I own a shop too and it's not an easy business to start. I've been at it a year (opening our second store) but I've been with this company for 4 years. They've been around for 12. I think I've been doing well because we are already established and our other store eats almost all of my overhead, which as techs said is a big deal, ESPECIALLY during slow times.
Know this, there WILL be slow times, sometimes a month or more. This is a feast or famine business so it's imparitive you plan ahead for that. Track your hours and use that first year as a guidline for the years to come. that also helps because it sets a benchmark and as your business grows you can see tangible growth.
Your first year will be very very tough. Even for me, established as we are, this first year has been pretty tough. I lucked up because another small shop in the area shut down and I bought out his customer base. Without that I'd still be struggling. I've also just now started seeing steady repeat customers.
Your customers are everything. Word of mouth will make or break you. Good word travels slow, but it does travel. Bad word of mouth travels at light speed. Granted you will get that customer that you can do nothing about and will get upset, think you ripped them off, think you screwed something up and no matter how hard you try they will never be satisfied.
The BBB and Chamber of Commerce are a necessary evil and you must make them your friends.
Establish your business to a point where it's autonomous enough that you can bring in a part time guy to watch your store / do repairs so that you can go out and hit the pavement.

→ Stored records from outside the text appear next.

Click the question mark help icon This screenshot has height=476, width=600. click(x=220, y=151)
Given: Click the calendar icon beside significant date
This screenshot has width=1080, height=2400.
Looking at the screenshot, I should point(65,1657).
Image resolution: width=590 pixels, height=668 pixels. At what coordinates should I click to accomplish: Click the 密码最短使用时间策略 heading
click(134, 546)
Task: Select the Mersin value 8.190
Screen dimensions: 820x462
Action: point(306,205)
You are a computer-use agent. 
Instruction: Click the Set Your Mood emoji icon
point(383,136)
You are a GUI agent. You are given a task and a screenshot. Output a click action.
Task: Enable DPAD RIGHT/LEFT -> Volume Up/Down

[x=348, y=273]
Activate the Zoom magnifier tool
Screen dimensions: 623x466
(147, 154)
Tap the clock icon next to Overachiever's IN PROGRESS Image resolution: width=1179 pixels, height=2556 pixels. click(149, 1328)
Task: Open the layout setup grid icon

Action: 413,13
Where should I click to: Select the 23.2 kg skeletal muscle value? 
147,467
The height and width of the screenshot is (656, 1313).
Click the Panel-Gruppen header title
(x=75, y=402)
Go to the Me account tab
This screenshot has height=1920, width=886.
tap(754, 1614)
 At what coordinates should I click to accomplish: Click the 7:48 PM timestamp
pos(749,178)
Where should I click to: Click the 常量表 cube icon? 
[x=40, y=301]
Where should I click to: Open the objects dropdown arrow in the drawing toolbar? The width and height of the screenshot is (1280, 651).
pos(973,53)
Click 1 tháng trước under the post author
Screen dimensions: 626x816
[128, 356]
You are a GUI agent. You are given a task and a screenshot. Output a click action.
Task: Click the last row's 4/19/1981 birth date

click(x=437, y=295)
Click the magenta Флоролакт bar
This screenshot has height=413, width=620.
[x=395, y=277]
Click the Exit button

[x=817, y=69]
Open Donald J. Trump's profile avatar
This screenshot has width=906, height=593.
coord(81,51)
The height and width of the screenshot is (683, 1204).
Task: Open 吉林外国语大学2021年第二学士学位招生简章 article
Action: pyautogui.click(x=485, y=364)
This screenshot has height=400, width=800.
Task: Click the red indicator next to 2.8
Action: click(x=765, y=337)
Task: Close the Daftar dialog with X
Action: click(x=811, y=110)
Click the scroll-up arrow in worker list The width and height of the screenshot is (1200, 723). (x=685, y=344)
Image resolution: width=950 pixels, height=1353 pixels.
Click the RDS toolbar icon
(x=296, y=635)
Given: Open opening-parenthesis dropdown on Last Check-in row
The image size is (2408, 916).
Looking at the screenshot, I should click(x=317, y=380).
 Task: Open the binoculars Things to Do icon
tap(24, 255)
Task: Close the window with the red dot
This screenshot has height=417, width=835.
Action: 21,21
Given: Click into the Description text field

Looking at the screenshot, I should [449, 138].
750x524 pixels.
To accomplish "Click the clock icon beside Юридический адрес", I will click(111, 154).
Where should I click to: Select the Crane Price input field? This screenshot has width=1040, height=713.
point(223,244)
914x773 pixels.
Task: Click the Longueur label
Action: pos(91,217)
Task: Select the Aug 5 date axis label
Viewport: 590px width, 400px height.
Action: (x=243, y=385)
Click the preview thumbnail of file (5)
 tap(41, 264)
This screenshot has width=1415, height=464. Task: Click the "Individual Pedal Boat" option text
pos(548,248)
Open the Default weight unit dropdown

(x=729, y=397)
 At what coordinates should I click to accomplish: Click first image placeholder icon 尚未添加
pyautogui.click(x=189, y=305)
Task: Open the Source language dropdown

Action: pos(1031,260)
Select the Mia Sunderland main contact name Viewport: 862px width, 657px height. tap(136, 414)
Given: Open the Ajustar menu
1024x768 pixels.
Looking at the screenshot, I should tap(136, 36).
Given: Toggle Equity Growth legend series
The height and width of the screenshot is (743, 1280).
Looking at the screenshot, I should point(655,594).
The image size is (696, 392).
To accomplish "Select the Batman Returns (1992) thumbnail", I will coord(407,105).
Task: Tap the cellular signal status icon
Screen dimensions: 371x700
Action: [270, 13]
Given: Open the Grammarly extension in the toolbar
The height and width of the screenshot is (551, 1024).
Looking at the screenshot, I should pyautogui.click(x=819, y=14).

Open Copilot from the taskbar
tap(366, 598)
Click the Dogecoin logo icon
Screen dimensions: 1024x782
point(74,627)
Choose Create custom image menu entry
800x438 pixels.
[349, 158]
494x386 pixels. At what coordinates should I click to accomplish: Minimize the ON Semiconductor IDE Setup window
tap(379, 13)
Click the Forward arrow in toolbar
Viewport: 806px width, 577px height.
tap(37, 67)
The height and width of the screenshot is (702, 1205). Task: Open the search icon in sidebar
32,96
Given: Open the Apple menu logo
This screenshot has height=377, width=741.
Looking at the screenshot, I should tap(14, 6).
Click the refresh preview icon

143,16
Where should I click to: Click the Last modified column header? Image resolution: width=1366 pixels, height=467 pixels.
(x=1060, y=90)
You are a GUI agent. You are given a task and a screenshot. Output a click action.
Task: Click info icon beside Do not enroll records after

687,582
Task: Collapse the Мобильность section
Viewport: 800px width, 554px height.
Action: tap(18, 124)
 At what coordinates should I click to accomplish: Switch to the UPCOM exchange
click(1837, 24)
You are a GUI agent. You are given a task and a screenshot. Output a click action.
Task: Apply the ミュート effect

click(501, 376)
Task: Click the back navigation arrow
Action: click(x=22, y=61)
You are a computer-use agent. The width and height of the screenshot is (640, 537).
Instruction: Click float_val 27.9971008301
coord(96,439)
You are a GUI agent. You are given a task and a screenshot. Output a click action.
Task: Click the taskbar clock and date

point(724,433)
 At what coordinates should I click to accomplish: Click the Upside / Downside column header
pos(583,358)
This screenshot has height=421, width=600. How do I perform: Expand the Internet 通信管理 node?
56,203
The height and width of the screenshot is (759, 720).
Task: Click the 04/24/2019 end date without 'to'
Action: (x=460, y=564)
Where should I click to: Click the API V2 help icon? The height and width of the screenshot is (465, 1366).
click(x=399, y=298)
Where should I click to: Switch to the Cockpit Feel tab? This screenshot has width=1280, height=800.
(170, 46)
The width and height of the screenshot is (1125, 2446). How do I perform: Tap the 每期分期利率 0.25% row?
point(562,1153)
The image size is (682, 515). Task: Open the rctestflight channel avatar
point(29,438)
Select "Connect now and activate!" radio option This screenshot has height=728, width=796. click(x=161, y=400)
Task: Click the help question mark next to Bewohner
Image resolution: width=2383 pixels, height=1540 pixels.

Come up with a fee schedule. You'll want a minimum bench fee/diagnostic fee. You'll want a flat hourly instore rate. Call other local shops to guage what you should set yours to. I also set a seperate rate for component laptop repair (i.e. if I have to crack the thing open vs. a virus clean or format reload). Finally your onsite rate should be fairly high because in the beginning it will be you doing it meaning a closed store.
You want to diversify. Do not just be "Joe repair shop", be a total solution provider. If there's something you want to offer and can't find someone in your area to partner with (Apple repair, web design, networking, cable running, etc.)
Used PC's have also been an excellent source of revenue for us.
As techs said you MUST get a yellow page ad. I'd give a number that will ring to you 24/7. Take calls at 9pm or 2am if you have to. Turn down no job. Consider yourself on call 24/7.
We also do really well with contracts. We sell in blocks of ten hours to customers who need an "IT guy" but not full time. Doctors offices, lawyers, accountants, professional people are a good candidate for this.
If you have any other questions just post and I'll try to answer.